Answering “No”, Lord Young dismissed the petition as incompetent. In doing so he crystallised a principle that had lurked in the case-law since West v Secretary of State for Scotland (1992): pre-contractual employment decisions—even by public authorities—are matters for private law, not public-law review, unless a specific statutory scheme imposes public-law duties.

2. Summary of the Judgment

  • Competency (Threshold) – The petition was incompetent. The refusal to employ flowed from the Council’s general statutory power to appoint staff (Local Government (Scotland) Act 1973, s.64) and occurred in the private-law sphere of prospective employment; supervisory review therefore lay outwith the Court’s remit.
  • Merits (Obiter) – Even if competent, the petition would have failed:
    • Irrationality: The Council’s concern about reputational risk and suitability was plainly arguable and fell far short of the high CCSU/Wednesbury threshold.
    • Reasons: Although “far from clear”, the letters told the petitioner what mattered—his perjury conviction—thus meeting any contextual duty to give reasons.
    • Fettering: The correspondence did not establish a rigid, exception-free rule; a “material change in circumstances” could reopen consideration.

3. Analysis

3.1 Precedents Cited and Their Influence

The judgment is, in effect, a doctrinal waypoint in a line of Scottish authorities carving out the limits of JR in contractual contexts.

  • West v Secretary of State for Scotland (1992 SC 385) – Lord President Hope’s seminal taxonomy distinguished between decisions deriving from a legally circumscribed public power (reviewable) and mere contractual disputes (not reviewable). Lord Young leans heavily on West’s dictum that “contractual rights … such as those between employer and employee, are not as such amenable to judicial review”.
  • Abundance Investments Ltd v Scottish Ministers ([2020] CSOH 12) – Lord Clark reviewed post-West case-law, reaffirming the default rule that contractual matters are outside JR.
  • Redcroft Care Homes Ltd, Petitioner ([2024] CSIH 34) – The Inner House confirmed that even disputes about public-sector care contracts belong in private law. Lord Young reads Redcroft as the freshest affirmation of the West principle.
  • British Oxygen Co Ltd v Minister of Technology (1971 AC 610) – Cited by the petitioner on fettering; distinguished because the “policy” here was not absolute.
  • Council of Civil Service Unions v Minister for the Civil Service (1985 AC 374) – The classic statement of irrationality; Lord Young applies Lord Diplock’s “defiance of logic” formulation.

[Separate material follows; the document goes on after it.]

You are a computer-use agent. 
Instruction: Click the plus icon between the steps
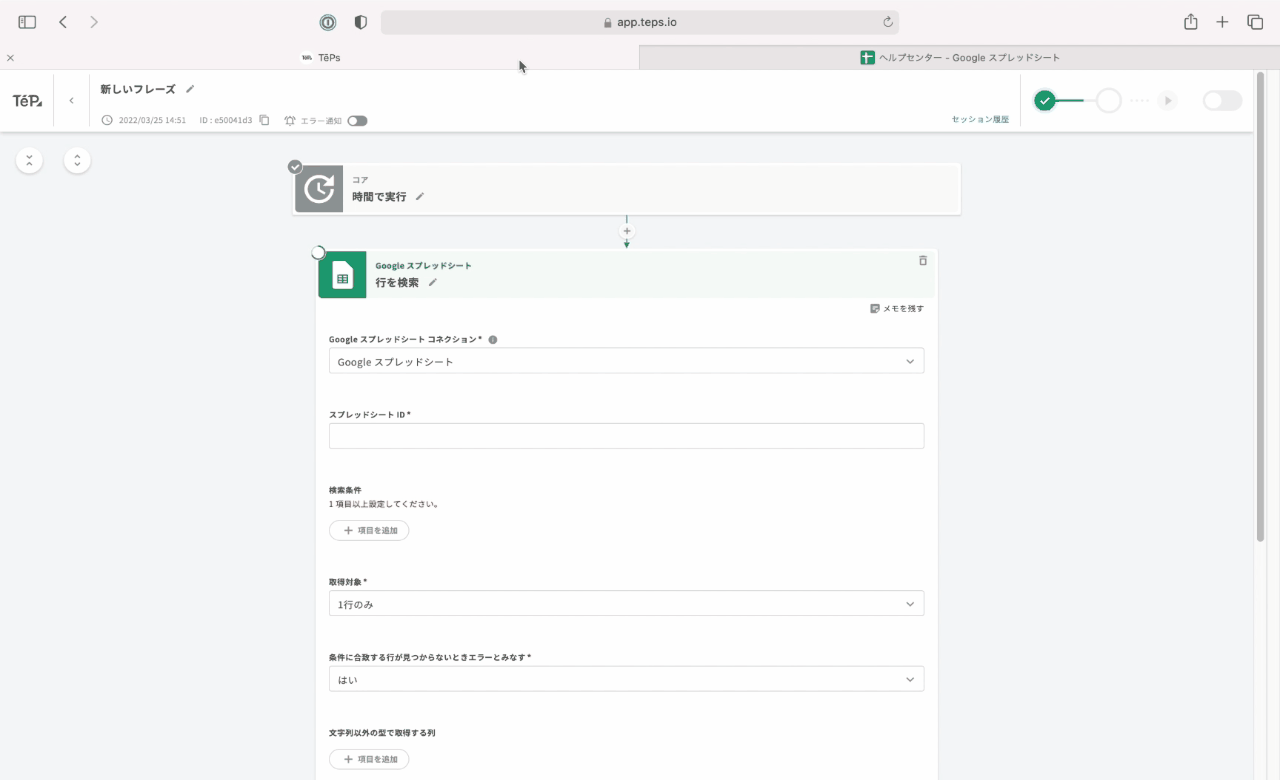[627, 231]
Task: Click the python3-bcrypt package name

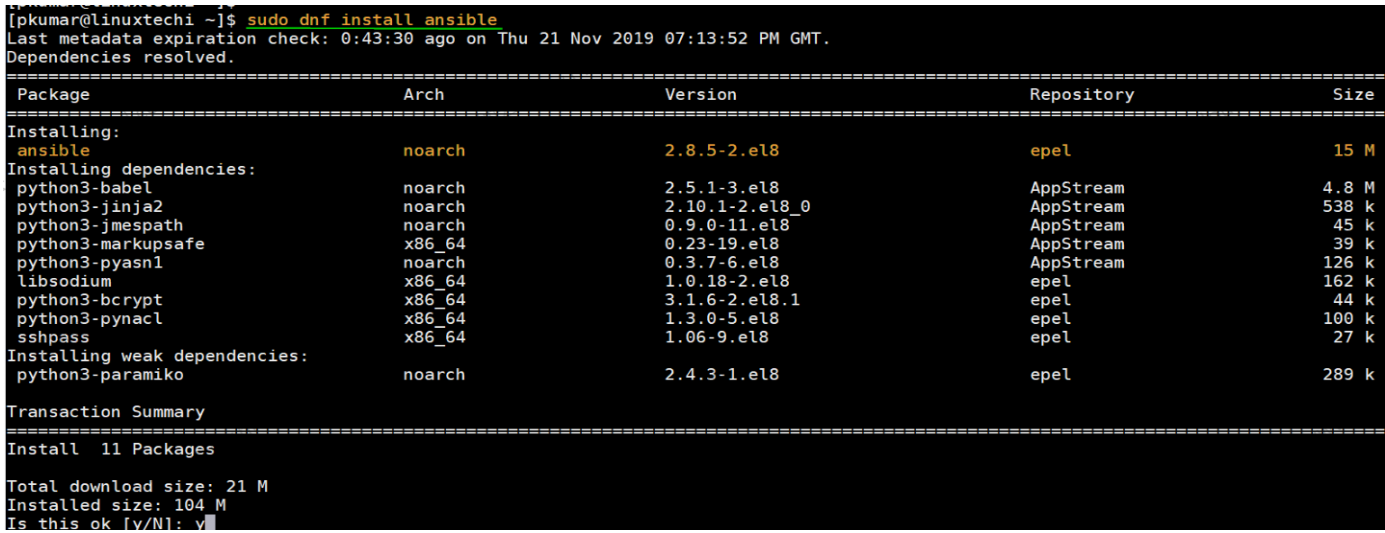Action: pos(89,300)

3.2 The Court’s Legal Reasoning

  1. Locating the Power – The only express legal basis for the Council’s action is s.64 of the 1973 Act (power to employ staff). Critically, the statute does not prescribe how candidates are to be assessed, nor does it impose procedural safeguards akin to those in licensing or disciplinary contexts. Thus, the Council’s power is “at large” and operates in a contractual environment.
  2. Public Law/Private Law Divide – Lord Young emphasises that granting review here would open the JR floodgates to “every applicant for a public-sector job”. The supervisory jurisdiction polices abuse of public powers; it is not a general court of appeal against HR/Recruitment decisions.
  3. Usurpation Argument Rejected – Sheridan argued the Council was “usurping” the Scottish Social Services Council (SSSC), the statutory regulator that had found him fit to practise. Lord Young counters that SSSC registration is a minimum gateway; employers may set higher standards.
  4. Obiter Merits – On irrationality, the Court underscores two points:
    • The perjury conviction is germane to a social worker who would draft reports for courts.
    • Disclosing unspent convictions is mandated by the Rehabilitation of Offenders regime; Parliament therefore accepts that convictions can be relevant.
    On reasons, contextual adequacy is enough; on fettering, the letters’ latitude for future applications defeats the claim.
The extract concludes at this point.